Security Pipeline

Pipeline Overview

The CI/CD workflow follows a rigorous security-first model, known internally as ASTA. Every commit to the main branch or associated Pull Request triggers multiple isolated verification stages.

Branch Protection

Branch protection rules mandate passing status checks from the CI pipeline prior to merging. Direct pushes to main are restricted, enforcing a strict peer-review and automated testing lifecycle.

Automated Security Testing & Analysis (ASTA)

The pipeline is split into distinct sequential stages located in .github/workflows/:

stage1-pr.yml: Executes secret scanning (Gitleaks) to detect exposed credentials or sensitive tokens in the diff.
stage2-ci.yml: Runs primary CI builds and static vulnerability scanning.
stage3-dast.yml & dast.yml: Dynamic application security testing.
deploy.yml: Orchestrates deployment to Cloudflare Pages upon successful stage completion.

Trivy & SBOM Scanning

stage2-ci.yml implements Aqua Security’s Trivy to scan the filesystem and Infrastructure-as-Code definitions for vulnerabilities, halting the build on CRITICAL or HIGH findings.

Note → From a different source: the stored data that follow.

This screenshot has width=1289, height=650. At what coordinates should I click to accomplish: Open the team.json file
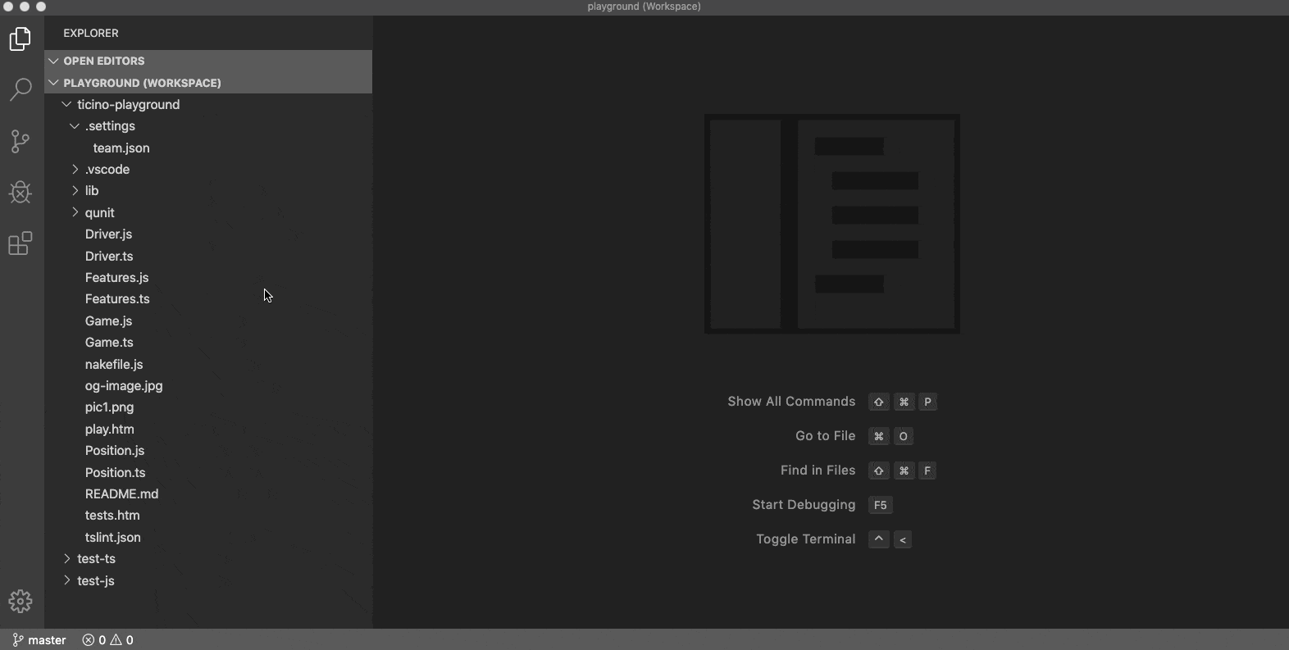(121, 148)
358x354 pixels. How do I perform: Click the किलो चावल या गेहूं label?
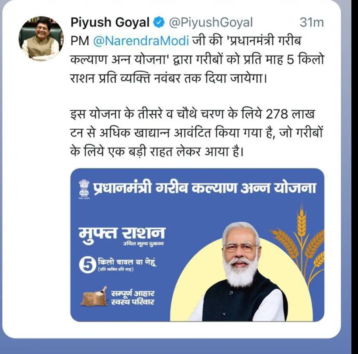click(x=127, y=261)
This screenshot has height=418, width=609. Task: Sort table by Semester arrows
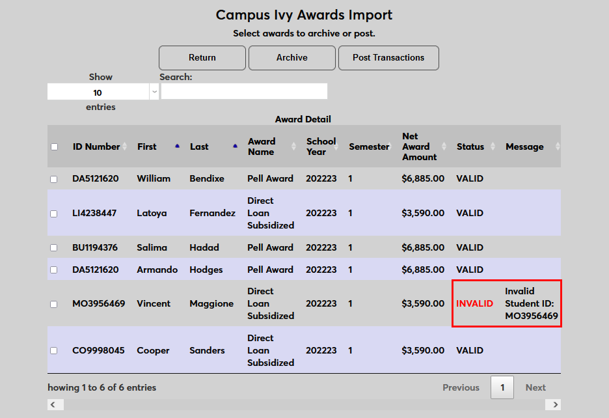tap(394, 147)
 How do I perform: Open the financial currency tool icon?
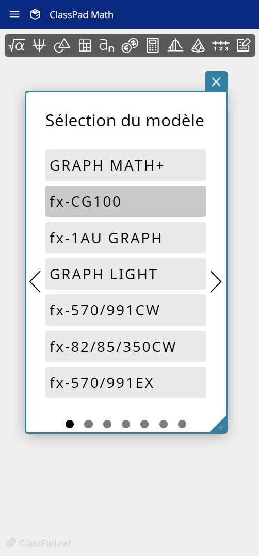point(130,45)
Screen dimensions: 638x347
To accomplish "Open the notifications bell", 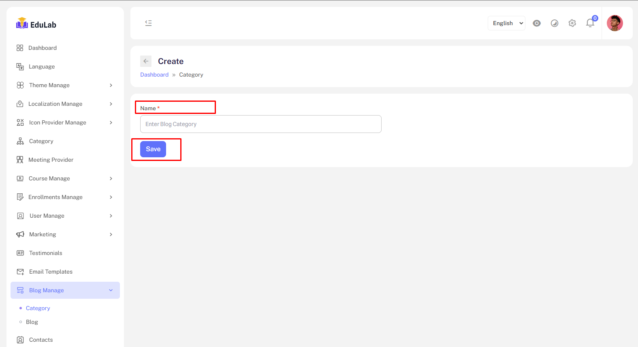I will click(x=590, y=23).
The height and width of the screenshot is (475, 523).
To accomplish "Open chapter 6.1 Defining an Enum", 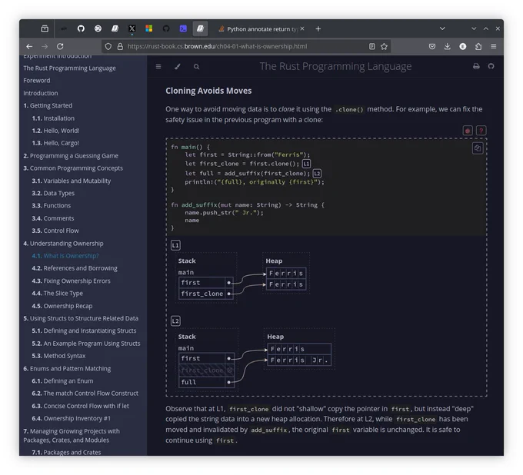I will (x=62, y=380).
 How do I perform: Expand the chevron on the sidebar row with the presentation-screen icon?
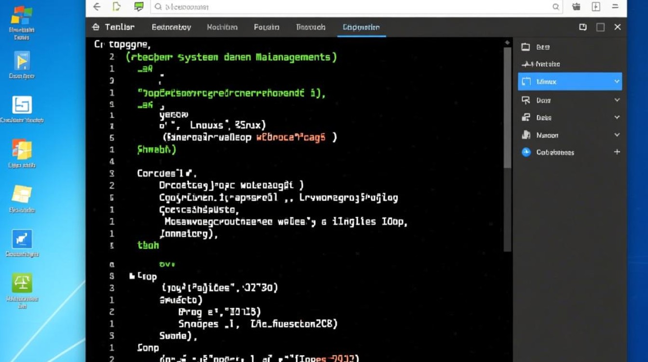617,100
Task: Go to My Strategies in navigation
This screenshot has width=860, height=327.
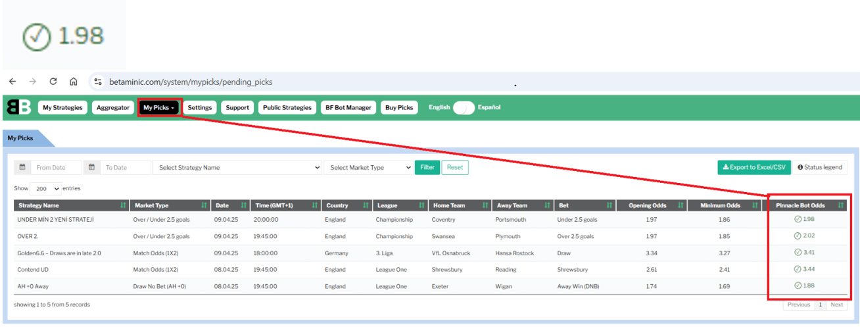Action: pyautogui.click(x=62, y=107)
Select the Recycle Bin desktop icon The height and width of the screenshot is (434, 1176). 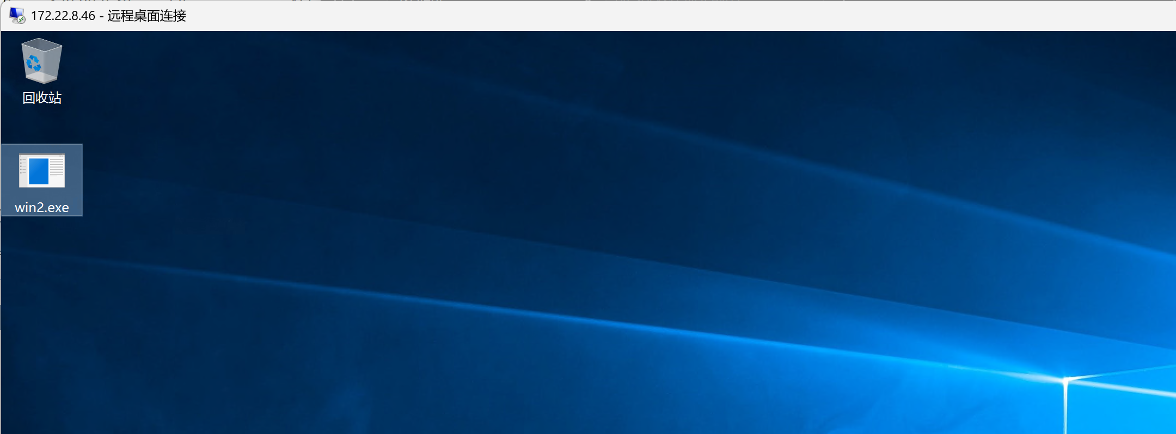[41, 61]
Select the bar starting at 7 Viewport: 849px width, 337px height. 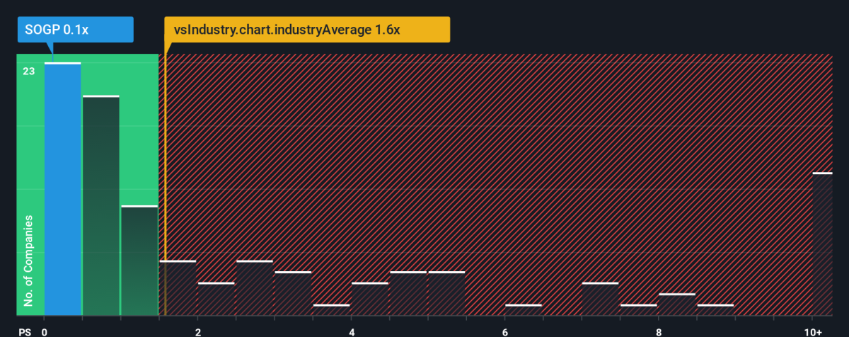pos(600,299)
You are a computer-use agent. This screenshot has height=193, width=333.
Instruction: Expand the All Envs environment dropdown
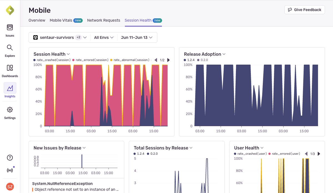104,37
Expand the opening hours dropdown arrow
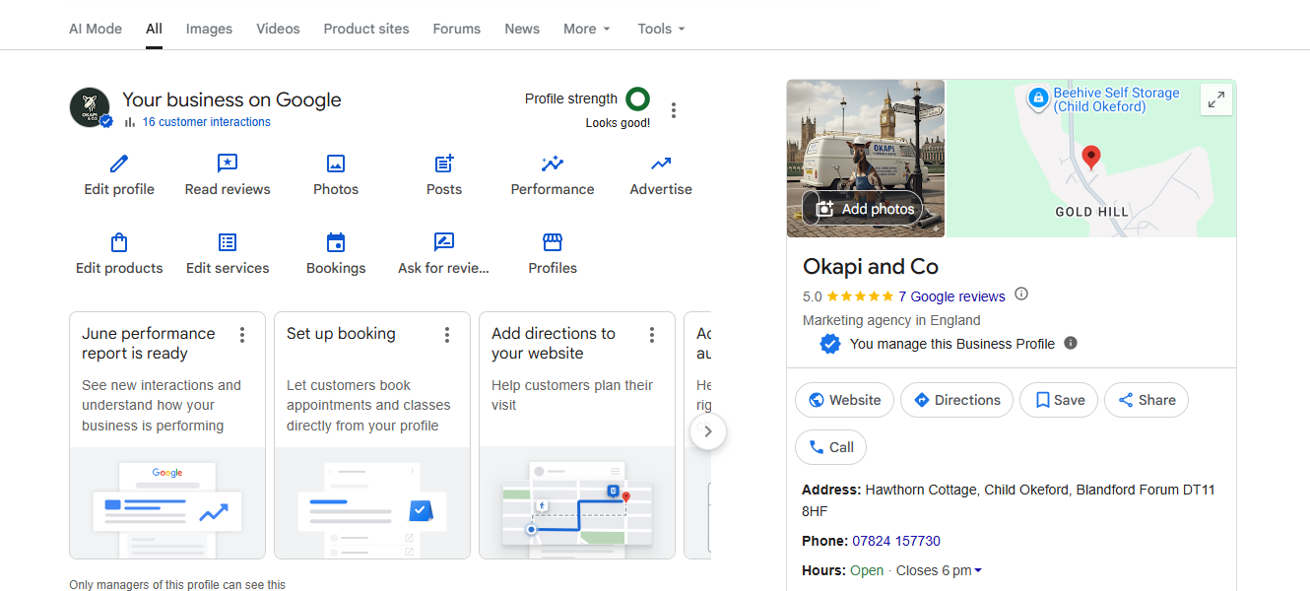Image resolution: width=1310 pixels, height=591 pixels. [x=977, y=571]
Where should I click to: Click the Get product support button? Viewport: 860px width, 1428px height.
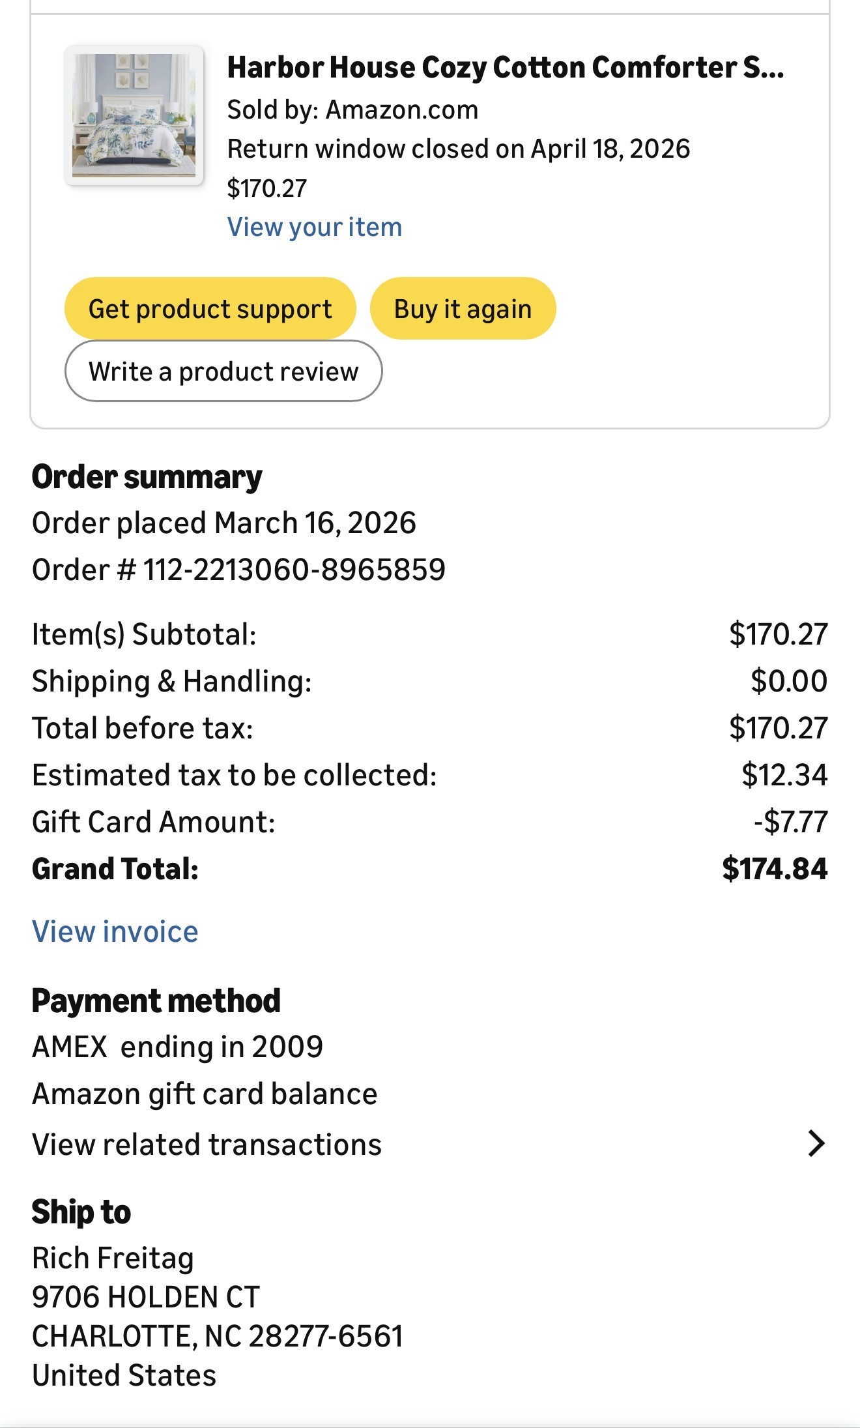[210, 308]
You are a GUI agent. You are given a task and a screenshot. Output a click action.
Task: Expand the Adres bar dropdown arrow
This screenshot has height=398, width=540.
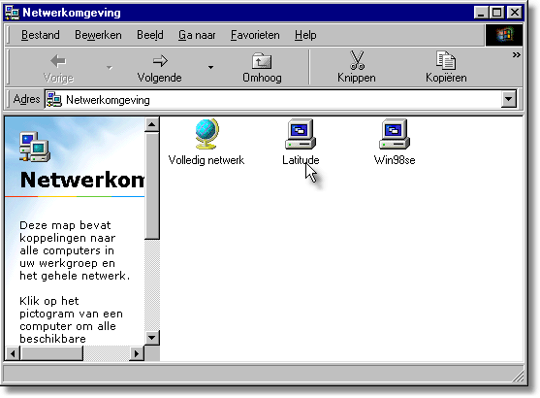(509, 99)
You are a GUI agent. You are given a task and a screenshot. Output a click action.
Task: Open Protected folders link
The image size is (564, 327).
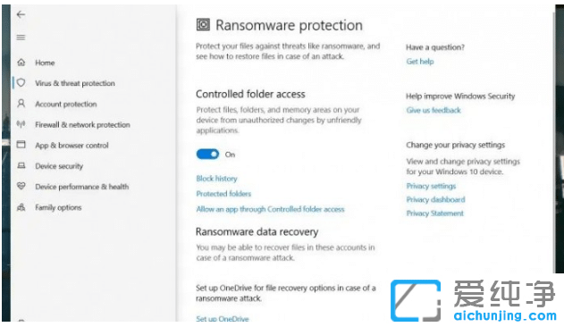coord(223,194)
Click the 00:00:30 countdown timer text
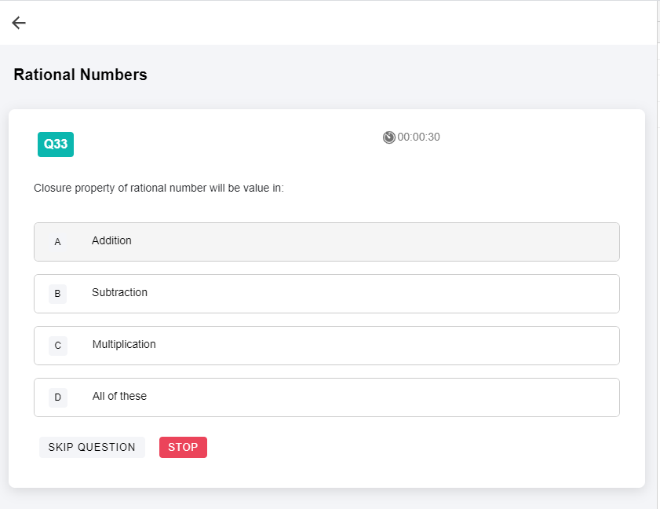The height and width of the screenshot is (509, 660). [418, 137]
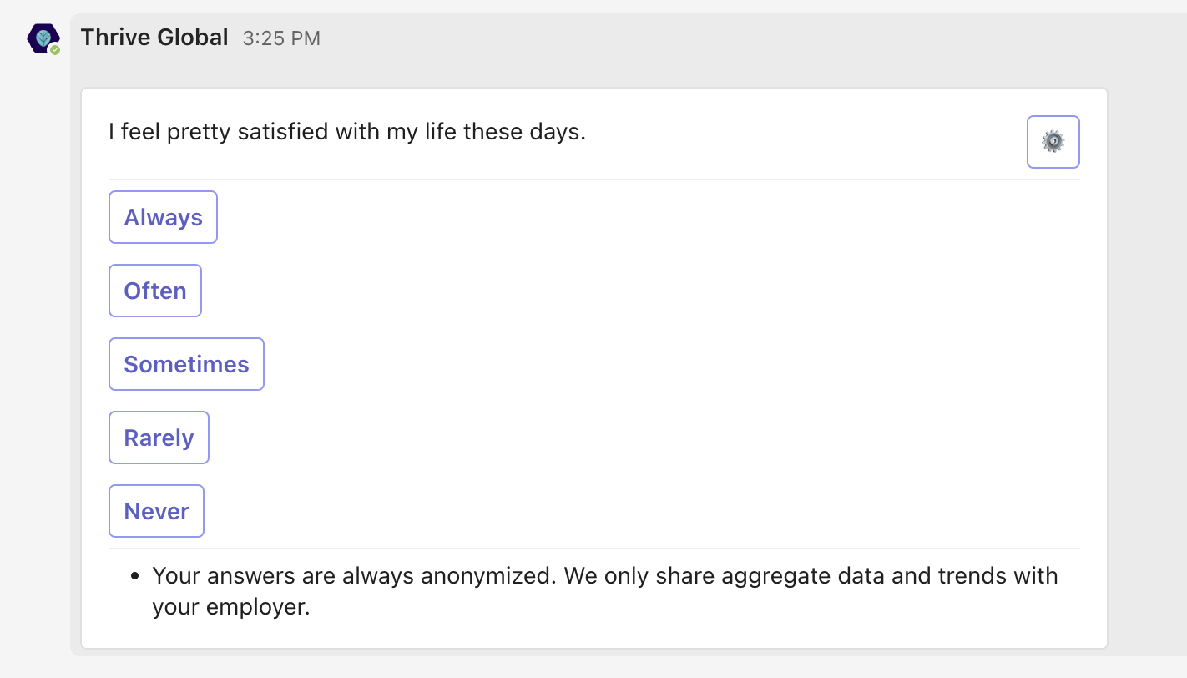Click the Thrive Global hexagon leaf avatar

tap(43, 38)

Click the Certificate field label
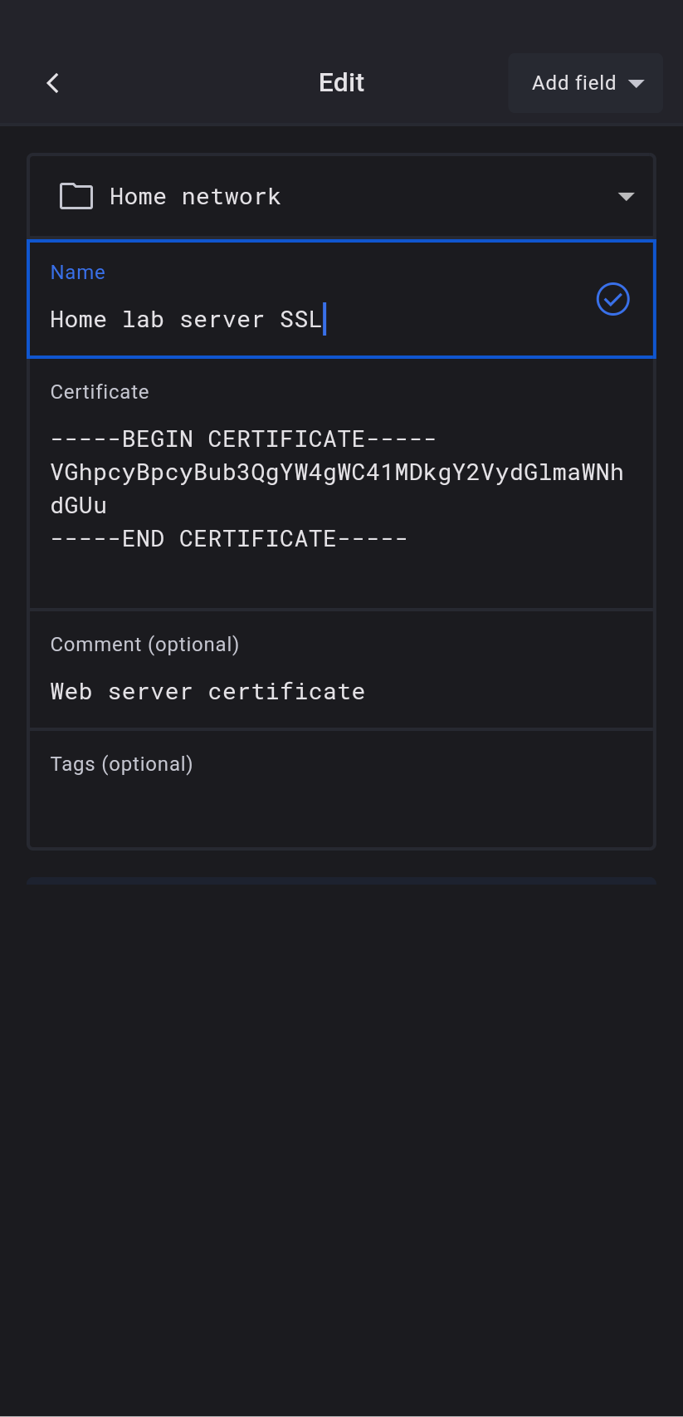(100, 392)
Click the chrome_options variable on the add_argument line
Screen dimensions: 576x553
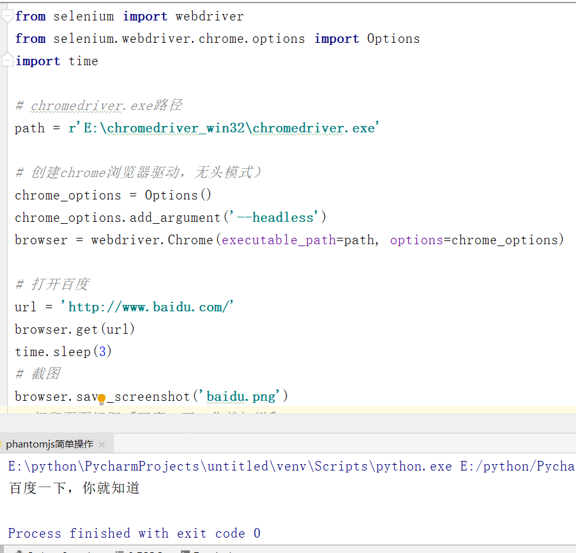67,217
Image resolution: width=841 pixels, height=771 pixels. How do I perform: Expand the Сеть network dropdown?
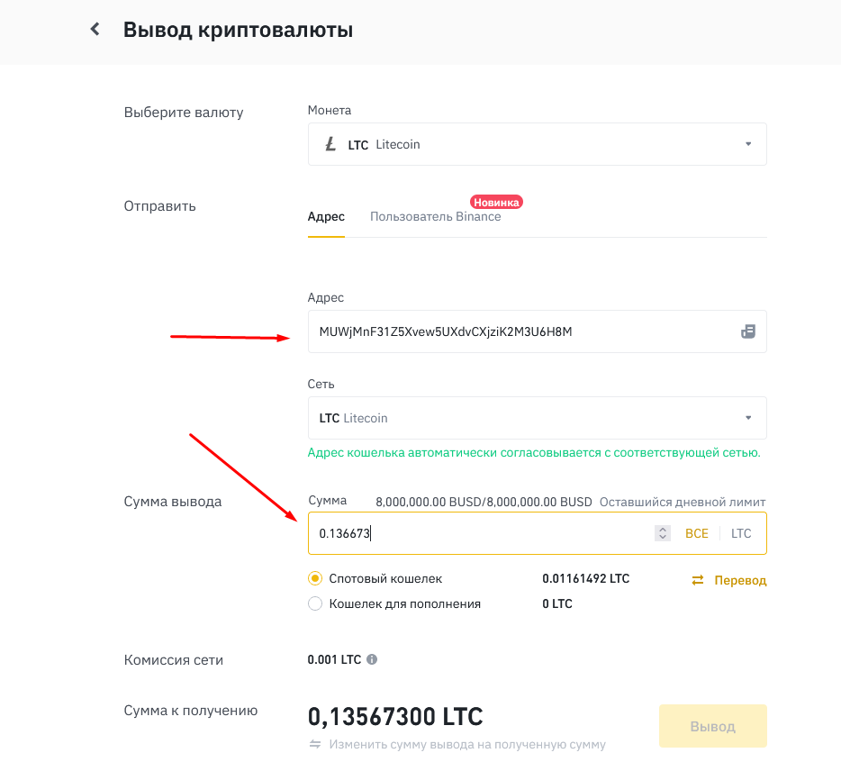(x=747, y=418)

Additionally, a Software Bill of Materials (SBOM) is automatically generated using Syft:

- name: Syft SBOM
  uses: anchore/sbom-action@v0
  with:
    format: spdx-json
    output-file: sbom.spdx.json

Note: The generated SBOM is uploaded as an artifact with a 90-day retention policy to comply with software supply chain integrity standards.